## DESCRIPTION OF THE TASK
Retype the lines of the listing below exactly, but only those from the one containing "This screenshot has height=749, width=1568." through the last line; pictures stay out.

## MATERIAL PROVIDED

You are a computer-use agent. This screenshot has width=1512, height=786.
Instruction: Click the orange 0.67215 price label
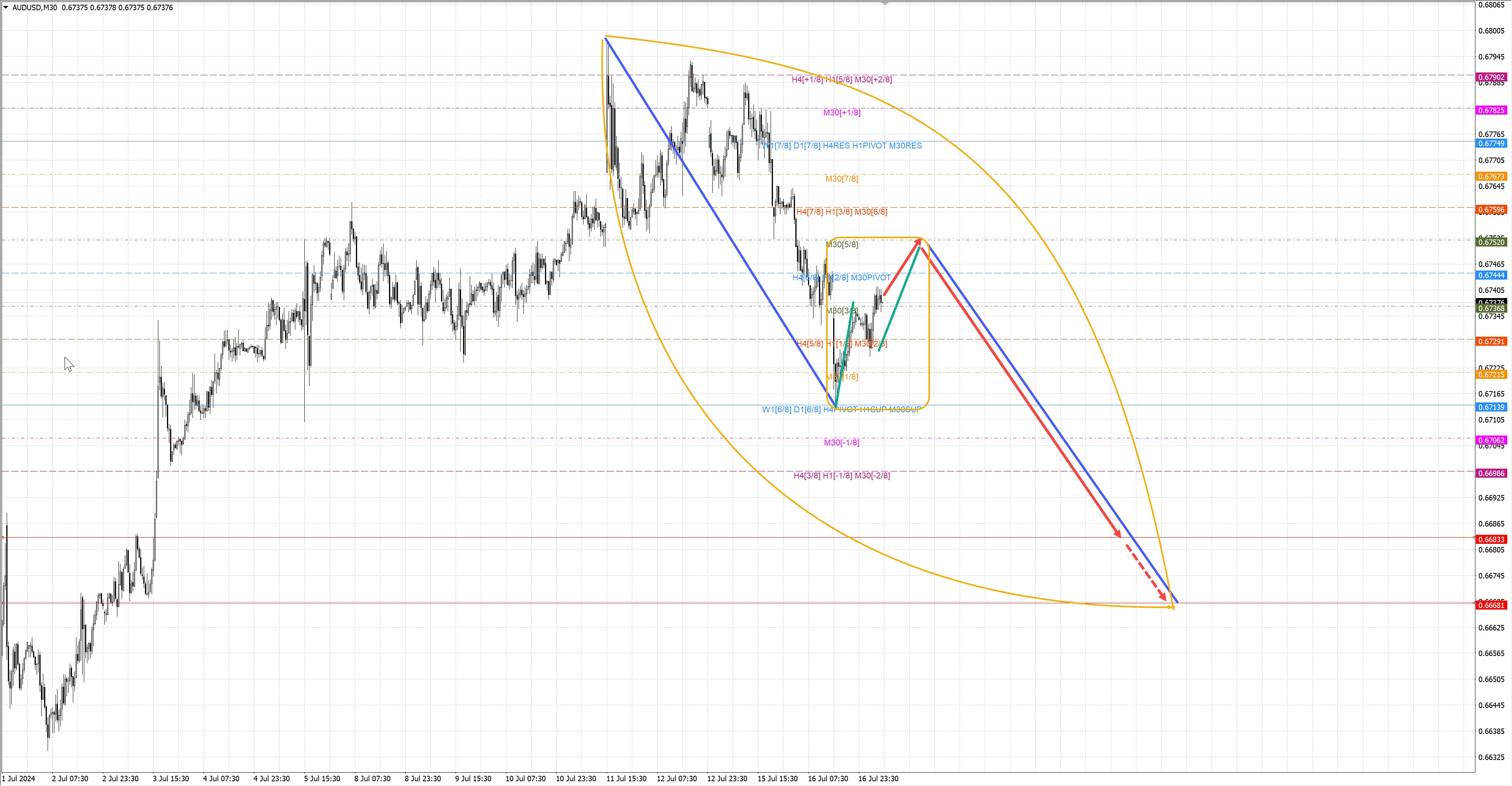point(1492,374)
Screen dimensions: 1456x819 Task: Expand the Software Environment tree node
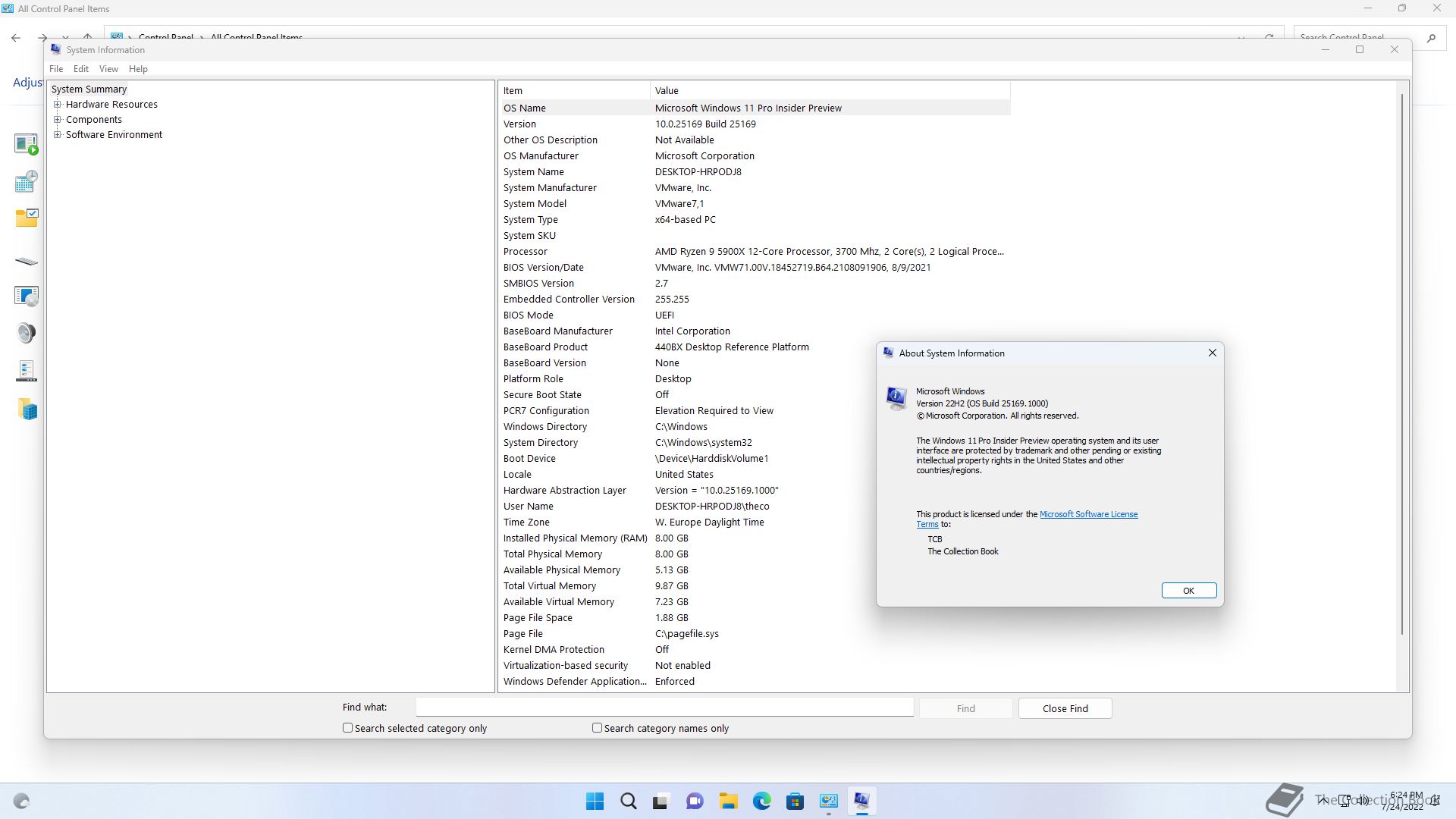(58, 135)
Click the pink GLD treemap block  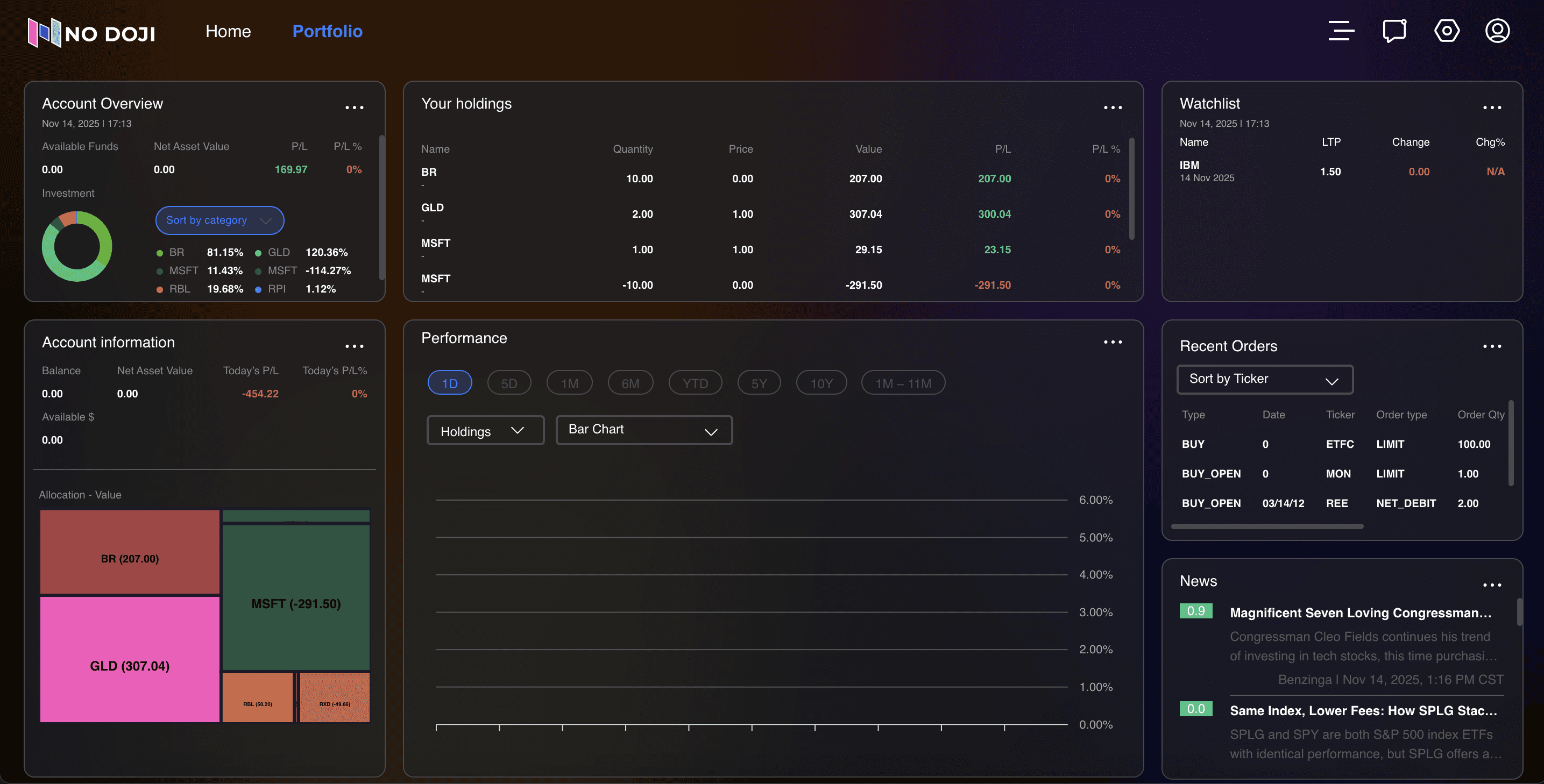130,659
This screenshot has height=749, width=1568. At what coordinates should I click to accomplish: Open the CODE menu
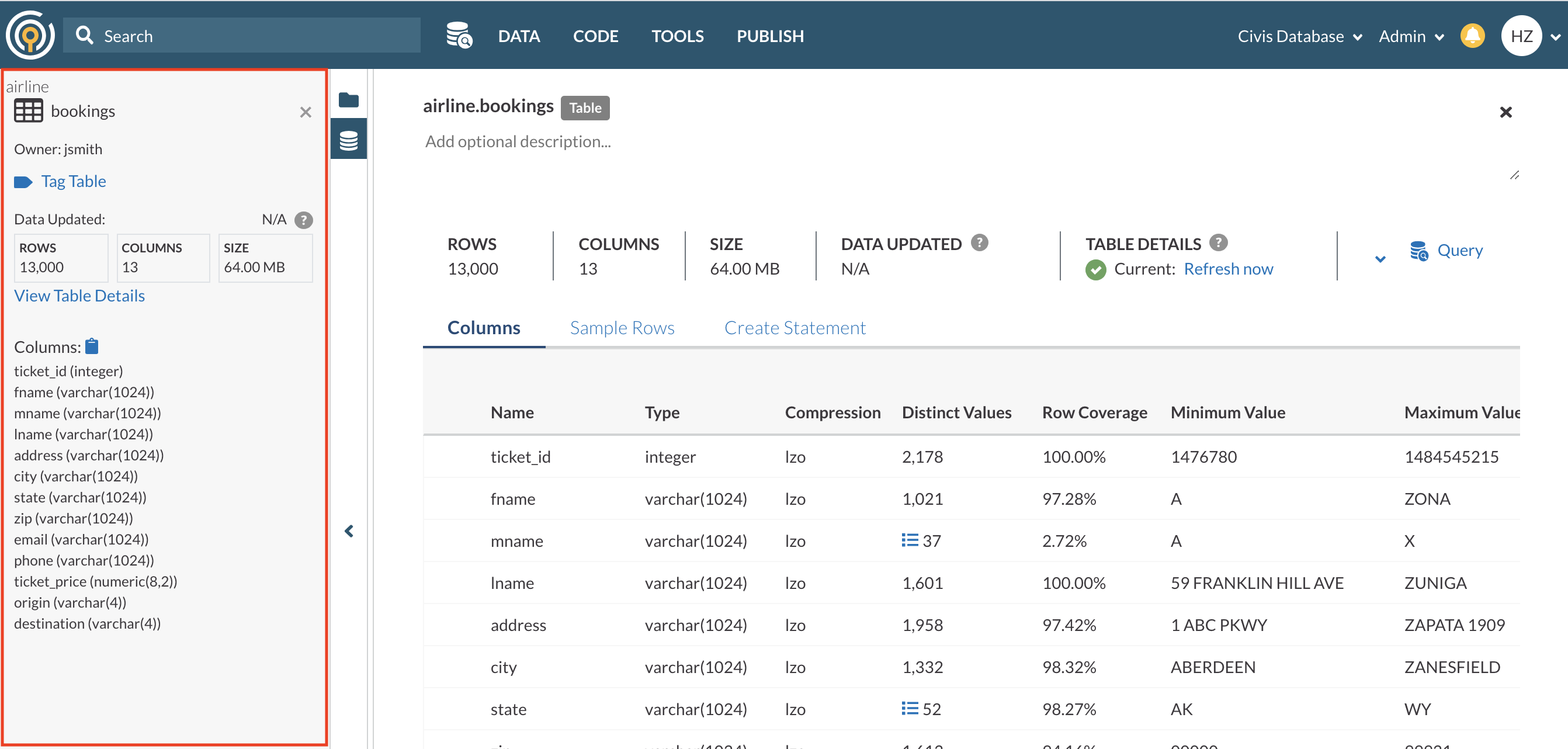[x=595, y=35]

## SOLUTION TO THE EXERCISE
This screenshot has height=749, width=1568. At what coordinates should I click to accomplish: Open the CODE menu
[x=595, y=35]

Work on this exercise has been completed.